- TASK ITEM
Every entry must be duplicated word for word.

- SOURCE MATERIAL
..............................

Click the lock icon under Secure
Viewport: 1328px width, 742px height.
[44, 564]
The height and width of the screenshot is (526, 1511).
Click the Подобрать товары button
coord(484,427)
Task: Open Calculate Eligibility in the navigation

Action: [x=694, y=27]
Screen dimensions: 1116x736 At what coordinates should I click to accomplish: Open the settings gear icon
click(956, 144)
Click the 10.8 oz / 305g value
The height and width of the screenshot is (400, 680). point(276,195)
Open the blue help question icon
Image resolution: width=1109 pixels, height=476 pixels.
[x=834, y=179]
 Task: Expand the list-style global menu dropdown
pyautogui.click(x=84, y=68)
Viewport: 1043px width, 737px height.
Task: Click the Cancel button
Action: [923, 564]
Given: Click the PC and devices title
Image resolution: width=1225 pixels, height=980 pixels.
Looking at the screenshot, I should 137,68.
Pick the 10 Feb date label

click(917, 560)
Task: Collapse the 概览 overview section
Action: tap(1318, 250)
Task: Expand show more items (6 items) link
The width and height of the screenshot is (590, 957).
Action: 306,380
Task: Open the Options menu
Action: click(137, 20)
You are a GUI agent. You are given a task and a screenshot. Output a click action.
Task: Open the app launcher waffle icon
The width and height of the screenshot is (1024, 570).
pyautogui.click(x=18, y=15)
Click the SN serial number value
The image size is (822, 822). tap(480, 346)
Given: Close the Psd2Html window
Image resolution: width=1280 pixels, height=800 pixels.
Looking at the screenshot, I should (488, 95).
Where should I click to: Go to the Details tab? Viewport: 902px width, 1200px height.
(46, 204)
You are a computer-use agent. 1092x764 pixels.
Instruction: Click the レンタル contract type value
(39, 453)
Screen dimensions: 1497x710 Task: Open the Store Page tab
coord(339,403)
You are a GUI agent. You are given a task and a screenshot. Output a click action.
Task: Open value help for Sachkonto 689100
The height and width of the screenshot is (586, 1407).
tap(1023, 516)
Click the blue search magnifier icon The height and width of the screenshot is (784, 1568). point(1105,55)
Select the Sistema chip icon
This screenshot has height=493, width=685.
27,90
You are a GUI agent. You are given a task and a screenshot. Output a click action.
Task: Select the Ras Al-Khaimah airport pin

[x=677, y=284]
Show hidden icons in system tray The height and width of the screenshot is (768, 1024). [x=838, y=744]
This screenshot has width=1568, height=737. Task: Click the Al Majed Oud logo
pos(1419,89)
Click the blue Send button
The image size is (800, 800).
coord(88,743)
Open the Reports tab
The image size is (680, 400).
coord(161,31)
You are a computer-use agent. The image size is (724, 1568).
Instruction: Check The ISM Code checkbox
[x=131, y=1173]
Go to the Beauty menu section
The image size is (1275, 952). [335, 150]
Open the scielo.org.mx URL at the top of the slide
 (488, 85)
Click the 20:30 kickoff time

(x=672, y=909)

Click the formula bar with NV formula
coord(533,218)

..............................

- ANSWER BOX
Click the lock icon under Secure
Viewport: 1328px width, 742px height.
[44, 564]
The height and width of the screenshot is (526, 1511).
Click the Подобрать товары button
coord(484,427)
Task: Open Calculate Eligibility in the navigation

Action: [x=694, y=27]
Screen dimensions: 1116x736 At what coordinates should I click to accomplish: Open the settings gear icon
click(956, 144)
Click the 10.8 oz / 305g value
The height and width of the screenshot is (400, 680). point(276,195)
Open the blue help question icon
Image resolution: width=1109 pixels, height=476 pixels.
[x=834, y=179]
 Task: Expand the list-style global menu dropdown
pyautogui.click(x=84, y=68)
Viewport: 1043px width, 737px height.
Task: Click the Cancel button
Action: [923, 564]
Given: Click the PC and devices title
Image resolution: width=1225 pixels, height=980 pixels.
Looking at the screenshot, I should 137,68.
Pick the 10 Feb date label

click(917, 560)
Task: Collapse the 概览 overview section
Action: tap(1318, 250)
Task: Expand show more items (6 items) link
The width and height of the screenshot is (590, 957).
Action: 306,380
Task: Open the Options menu
Action: click(137, 20)
You are a GUI agent. You are given a task and a screenshot. Output a click action.
Task: Open the app launcher waffle icon
The width and height of the screenshot is (1024, 570).
pyautogui.click(x=18, y=15)
Click the SN serial number value
The image size is (822, 822). tap(480, 346)
Given: Close the Psd2Html window
Image resolution: width=1280 pixels, height=800 pixels.
Looking at the screenshot, I should (488, 95).
Where should I click to: Go to the Details tab? Viewport: 902px width, 1200px height.
(46, 204)
You are a computer-use agent. 1092x764 pixels.
Instruction: Click the レンタル contract type value
(39, 453)
Screen dimensions: 1497x710 Task: Open the Store Page tab
coord(339,403)
You are a GUI agent. You are given a task and a screenshot. Output a click action.
Task: Open value help for Sachkonto 689100
The height and width of the screenshot is (586, 1407).
tap(1023, 516)
Click the blue search magnifier icon The height and width of the screenshot is (784, 1568). point(1105,55)
Select the Sistema chip icon
This screenshot has height=493, width=685.
27,90
You are a GUI agent. You are given a task and a screenshot. Output a click action.
Task: Select the Ras Al-Khaimah airport pin

[x=677, y=284]
Show hidden icons in system tray The height and width of the screenshot is (768, 1024). [x=838, y=744]
This screenshot has width=1568, height=737. Task: Click the Al Majed Oud logo
pos(1419,89)
Click the blue Send button
The image size is (800, 800).
coord(88,743)
Open the Reports tab
The image size is (680, 400).
coord(161,31)
You are a computer-use agent. The image size is (724, 1568).
Instruction: Check The ISM Code checkbox
[x=131, y=1173]
Go to the Beauty menu section
The image size is (1275, 952). [335, 150]
Open the scielo.org.mx URL at the top of the slide
 (488, 85)
Click the 20:30 kickoff time

(x=672, y=909)

Click the formula bar with NV formula
coord(533,218)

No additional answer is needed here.